Module 2bb - Exploring Azure Core Products - Networking, VPN Gateways General Knowledge Flashcards
What are Dynamic Routing Protocols?
Both Routing Tables and Forwarding Tables direct traffic to different IPSec tunnels
Since the source/destination networks aren’t stored statically (as in Static Routing), data packets are encrypted based on Routing Tables that are created dynamically using routing protocols (like Border Gateway Protocol (BGP)).
What is a VPN used for?
Used to connect two or more trusted networks over an untrusted network (typically the Public Internet). Traffic is encrypted over an encrypted tunnel over that untrusted network to prevent eavesdropping or other attacks.
Hint: ExpressRoute isn’t one of them
High Level: What connectivity capabilities do Azure VPN Gateways provide?
They enable the following:
- SITE-TO-SITE connection - Connect to On-Prem datacenters to AVNs
- POINT-TO-SITE connection - Connect individual devices to AVNs
- NETWORK-TO-NETWORK connection - Connect VNets to other VNets
*Know this for the exam!
You can deploy multiple VPN Gateways in an AVN to manage different types of traffic (egress/ingress, etc.) (T/F)?

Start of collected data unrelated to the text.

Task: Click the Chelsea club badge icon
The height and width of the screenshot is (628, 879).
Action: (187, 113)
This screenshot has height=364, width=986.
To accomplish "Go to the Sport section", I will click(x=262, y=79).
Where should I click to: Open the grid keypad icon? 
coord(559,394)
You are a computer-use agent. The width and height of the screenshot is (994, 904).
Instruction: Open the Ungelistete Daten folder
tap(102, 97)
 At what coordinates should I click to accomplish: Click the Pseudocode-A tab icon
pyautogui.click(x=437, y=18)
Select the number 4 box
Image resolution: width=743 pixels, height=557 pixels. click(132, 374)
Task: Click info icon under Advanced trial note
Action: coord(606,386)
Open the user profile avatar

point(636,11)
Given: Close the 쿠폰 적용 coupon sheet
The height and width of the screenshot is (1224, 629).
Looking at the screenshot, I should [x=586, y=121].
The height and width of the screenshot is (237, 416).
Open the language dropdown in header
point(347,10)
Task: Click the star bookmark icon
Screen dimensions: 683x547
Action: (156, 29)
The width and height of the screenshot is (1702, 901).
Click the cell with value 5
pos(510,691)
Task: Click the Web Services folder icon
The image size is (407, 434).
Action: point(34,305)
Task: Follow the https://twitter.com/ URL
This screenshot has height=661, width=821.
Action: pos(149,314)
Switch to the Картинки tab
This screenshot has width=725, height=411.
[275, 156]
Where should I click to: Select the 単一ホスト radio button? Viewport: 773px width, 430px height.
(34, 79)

False. You can only deploy ONE VPN Gateway in a VNet
You can use ONE Gateway to connect multiple locations, which could be other VNets or On-Prem datacenters
What do the two VPN Gateway deployment types (Route-Based and Policy-Based) have in common wrt Encryption?
- Both use a pre-shared key as the only method of authentication
- Both us IKE (Internet Key Exchange) version 1 or version 2 and IPSec (Internet Protocol Security)
How do VPN Gateway Deployment Types use IKE and IPSec?
IKE is used to setup security association (agreement of the encryption) between two endpoints (endpoints have to agree on the encryption uses)
The association is then passed to IPSec for encryption/decryption of packets encapsulated in the VPN tunnel (then use the agreed upon encryption)
What are Policy-Based VPN Gateways?
Policy-based Gateways statically map IP Addresses to tunnels. They evaluate every data packet’s IP Address, choose which tunnel to send it through and encrypt it
What are Route-Based VPN Gateways and what mechanism decides how to route?
Gateways where IPSec tunnels are modeled as either a Network Interface or a Virtual Tunnel Interface.
IP Routing decides which to use when sending the packet
Wrt Policy-Based VPN Gateways, Static Routing doesn’t require you to specify the source and destination networks in Routing Tables. (T/F)?
Where are Static Routing details defined?
True.
Static Routing uses combinations of address prefixes from both source and destination networks to control the encryption & decryption of traffic through the tunnel.
Both source and destination are declared IN THE POLICY of a Policy-Based VPN Deployment, ergo there is no need to store that info in a Routing Table
Hint: 4 preference scenarios
What situations should you prefer Route-Based VPN Gateways?
- AVN-to-AVN connections
- Point-to-Site connections (i.e. Device to Network VPN connections)
- Multisite connections
- Coexistence with Azure ExpressRoute
When deploying a VPN Gateway, you can create multiple Connections (T/F)?
True. Connections are between the VPN Gateway and the Local Network Gateway
What two (2) things are required for connecting On-Prem devices to a VPN Gateway?
- Configuring your VPN Gateway to be Policy-based or Route-based (Static or Dynamic respectively)
- A public IPv4 Address
How does Active/Standby ensure High-Availability for VPN Gateways?
Connections are failed over to the standby instance without user intervention
What are the recovery times for VPN Gateway failovers, for Planned and Unplanned interruptions?
Interrupted connections are restored:
- Within seconds during PLANNED maintenance
- Within 90 seconds for UNPLANNED disruptions
How does Active/Active ensure High-Availability for VPN Gateways?
TWO (2) Public IP Addresses to two gateway instances have IKE/IPSec S2S tunnels used to connect to your on-Prem and/or devices. Uses BGP Routing on separate tunnels to each IP Address.